Under current block constraints, replacing a typical P2WPKH input witness with a post-quantum signature and public key would increase the per-input size from tens of virtual bytes to multiple kilobytes. This would compress throughput and push fees higher unless paired with aggregation, batch-verification-friendly constructs, or commit-reveal patterns that move bulk data off hot paths.

Institutions with many exposed-pubkey UTXOs have an economic incentive to de-expose and rotate methodically before a scramble concentrates demand into a single fee spike window.

The divergences between a marketing-aggressive clock and institutional roadmaps can be summarized as a set of input assumptions.

Recent papers that reduce logical-qubit counts for factoring and discrete log problems can make a few-million physical qubit target appear closer, but only under assumed physical error rates and code distances that remain beyond what labs demonstrate at scale.

The mainstream lab view reflects stepwise device scaling where adding qubits can erode quality, with a path toward 10⁻⁴ to 10⁻⁵ error rates as code distance grows.

A conservative read places material limits, control complexity, and T-factory throughput as rate limiters that extend timelines into the 2040s and beyond, absent breakthroughs.

The policy drumbeat to complete migrations by 2035 aligns more with the stepwise and conservative cases than with exponential hardware trajectories.
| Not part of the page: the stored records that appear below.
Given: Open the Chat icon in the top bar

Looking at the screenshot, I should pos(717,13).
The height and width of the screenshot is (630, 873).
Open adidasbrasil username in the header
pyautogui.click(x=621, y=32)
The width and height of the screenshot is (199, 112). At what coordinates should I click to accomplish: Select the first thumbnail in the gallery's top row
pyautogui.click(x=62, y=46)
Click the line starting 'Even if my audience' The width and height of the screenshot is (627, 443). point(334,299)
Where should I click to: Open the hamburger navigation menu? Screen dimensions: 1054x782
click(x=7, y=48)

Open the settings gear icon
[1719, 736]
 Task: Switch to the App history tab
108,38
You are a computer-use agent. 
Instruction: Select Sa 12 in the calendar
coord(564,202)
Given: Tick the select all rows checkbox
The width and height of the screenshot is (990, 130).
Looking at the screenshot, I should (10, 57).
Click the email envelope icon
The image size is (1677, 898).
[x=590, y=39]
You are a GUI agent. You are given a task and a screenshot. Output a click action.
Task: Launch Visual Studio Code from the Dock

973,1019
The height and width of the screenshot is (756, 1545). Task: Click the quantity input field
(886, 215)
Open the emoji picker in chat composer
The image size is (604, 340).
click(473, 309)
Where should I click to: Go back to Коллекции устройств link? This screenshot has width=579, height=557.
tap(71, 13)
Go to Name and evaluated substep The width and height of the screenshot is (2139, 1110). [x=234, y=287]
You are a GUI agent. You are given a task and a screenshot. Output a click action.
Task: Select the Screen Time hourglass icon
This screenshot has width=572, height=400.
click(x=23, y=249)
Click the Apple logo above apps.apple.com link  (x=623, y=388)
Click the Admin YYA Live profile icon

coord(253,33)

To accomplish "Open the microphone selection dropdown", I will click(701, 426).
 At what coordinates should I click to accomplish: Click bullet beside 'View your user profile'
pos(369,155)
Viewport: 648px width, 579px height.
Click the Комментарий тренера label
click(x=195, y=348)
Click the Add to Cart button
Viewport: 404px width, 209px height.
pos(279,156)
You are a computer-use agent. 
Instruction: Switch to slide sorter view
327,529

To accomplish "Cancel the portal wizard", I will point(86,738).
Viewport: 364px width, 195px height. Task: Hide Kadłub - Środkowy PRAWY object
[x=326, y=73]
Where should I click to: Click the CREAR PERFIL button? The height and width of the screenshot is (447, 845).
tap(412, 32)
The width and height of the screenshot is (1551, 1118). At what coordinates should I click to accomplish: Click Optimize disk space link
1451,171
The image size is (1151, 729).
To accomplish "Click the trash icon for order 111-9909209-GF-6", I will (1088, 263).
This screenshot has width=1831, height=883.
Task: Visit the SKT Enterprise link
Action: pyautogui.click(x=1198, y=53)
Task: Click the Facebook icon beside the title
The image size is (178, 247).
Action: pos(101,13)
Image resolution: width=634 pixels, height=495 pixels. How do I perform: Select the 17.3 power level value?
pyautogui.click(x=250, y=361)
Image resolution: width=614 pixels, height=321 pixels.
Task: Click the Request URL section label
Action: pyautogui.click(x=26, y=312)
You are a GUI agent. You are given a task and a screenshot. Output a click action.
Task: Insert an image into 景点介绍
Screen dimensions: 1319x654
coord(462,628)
Case	Hardware and error path	Physical qubits for ECC-256*	Earliest window	Primary sources
Marketing-aggressive	Exponential qubit growth, ≤10⁻³ errors improving with scale	Few million	Late-2020s to early-2030s	Quantum Doom Clock
Mainstream lab	Stepwise scaling, error reduction with code distance	Many millions	Mid-2030s to 2040s	CNSA 2.0, UK NCSC
Conservative	Logistic growth, slower fidelity gains, factory bottlenecks	Tens of millions+	2040s to 2050s+	Quantum Doom Clock

*Totals depend on surface code distance, logical gate error targets, and T-gate distillation throughput. See Gidney and Ekerå (2021).

Forward-looking markers to watch are concrete.

1. Peer-reviewed demonstrations of long-lived logical gates, not only memory, at code distance around 25 with sub-10⁻⁶ logical error rates.
2. Practical T-gate distillation factories that deliver throughput for algorithms with 10⁶-plus logical qubits.
3. Bitcoin Improvement Proposals that advance post-quantum signature pathways from prototype to deployable standard, including formats that keep bulk artifacts off the hot path.
4. Public commitments by major exchanges and custodians to rotate exposed outputs, which would distribute fee pressure across time.

The Doom Clock’s utility is narrative, compressing uncertainty into urgency that funnels to a vendor solution.

The risk compass that matters for engineering and capital planning is anchored by NIST standards now finalized, government migration deadlines around 2035, and the lab milestones that would mark real inflection points for fault tolerance.

According to NIST’s FIPS-203 and FIPS-204, the tooling path is available today, which means wallets and services can start de-exposing keys and testing larger signatures without accepting a two-year doomsday premise.

Bitcoin’s hash-then-reveal design choices already delay exposure until spending time on common paths, and the network’s playbook includes multiple rotation and containment options when credible signals, not vendor clocks, indicate it’s time to proceed.

It is, however, worth remembering that when quantum computers make Bitcoin’s cryptography vulnerable, other legacy systems are also exposed. Banks, social media, finance apps, and much more will have backdoors left wide open.

Societal collapse is a bigger risk than losing some crypto if legacy systems are not updated.

For those who argue that Bitcoin upgrades will be slower than those of banks, etc., remember this, some ATMs and other banking infrastructure around the world still run on Windows XP.